SPDE for stochastic SIR epidemic models with infection-age dependent infectivity
Guodong Pang, Etienne Pardoux

TL;DR
This paper develops a rigorous mathematical framework for stochastic SIR epidemic models with infection-age dependent infectivity, deriving limit theorems and explicit solutions for the evolution of the epidemic process.
Contribution
It introduces a measure-valued process approach and derives both a PDE limit and an SPDE description for the epidemic dynamics, including explicit characterizations.
Findings
Established a PDE limit for the measure-valued process in the law of large numbers.
Derived an SPDE for the fluctuation process in the central limit theorem.
Provided explicit solutions and conditions for uniqueness of the SPDE.
Abstract
We study the stochastic SIR epidemic model with infection-age dependent infectivity for which a measure-valued process is used to describe the ages of infection for each individual. We establish a functional law of large numbers (FLLN) and a functional central limit theorem (FCLT) for the properly scaled measure-valued processes together with the other epidemic processes to describe the evolution dynamics.
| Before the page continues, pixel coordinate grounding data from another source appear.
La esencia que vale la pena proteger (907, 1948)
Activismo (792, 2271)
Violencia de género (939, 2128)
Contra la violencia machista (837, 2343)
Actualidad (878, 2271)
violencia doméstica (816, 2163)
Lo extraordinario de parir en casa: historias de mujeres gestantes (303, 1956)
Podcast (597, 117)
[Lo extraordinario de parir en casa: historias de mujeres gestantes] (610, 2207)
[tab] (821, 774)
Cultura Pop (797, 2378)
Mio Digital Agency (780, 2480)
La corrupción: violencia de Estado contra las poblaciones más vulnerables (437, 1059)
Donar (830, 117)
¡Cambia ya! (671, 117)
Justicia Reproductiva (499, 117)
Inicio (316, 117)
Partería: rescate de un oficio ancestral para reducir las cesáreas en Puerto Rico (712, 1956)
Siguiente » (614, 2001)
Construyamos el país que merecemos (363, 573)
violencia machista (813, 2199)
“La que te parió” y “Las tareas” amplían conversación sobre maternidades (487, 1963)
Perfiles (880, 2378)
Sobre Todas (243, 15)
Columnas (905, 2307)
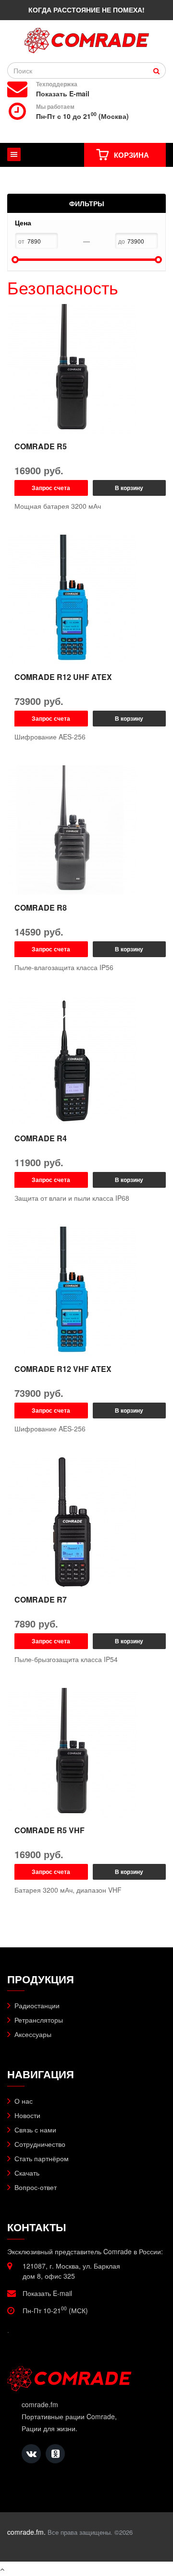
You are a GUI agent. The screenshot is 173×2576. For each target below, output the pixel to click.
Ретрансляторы (38, 2020)
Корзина (131, 155)
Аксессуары (32, 2034)
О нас (23, 2101)
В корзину (129, 487)
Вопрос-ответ (35, 2187)
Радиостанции (37, 2005)
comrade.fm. (26, 2532)
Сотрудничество (39, 2144)
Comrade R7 (40, 1599)
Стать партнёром (41, 2158)
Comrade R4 (40, 1138)
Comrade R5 (40, 446)
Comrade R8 (40, 907)
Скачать (26, 2173)
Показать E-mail (62, 93)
In the FLLN, assuming that the hazard rate function of the infection periods is bounded and the ages at time 0 of the infections of the initially infected individuals are bounded, we obtain a PDE limit for the LLN-scaled measure-valued process, for which we characterize its solution explicitly. The PDE is linear with a boundary condition given by the unique solution to a set of Volterra-type nonlinear integral equations. In the FCLT, we obtain an SPDE for the CLT-scaled measure-valued…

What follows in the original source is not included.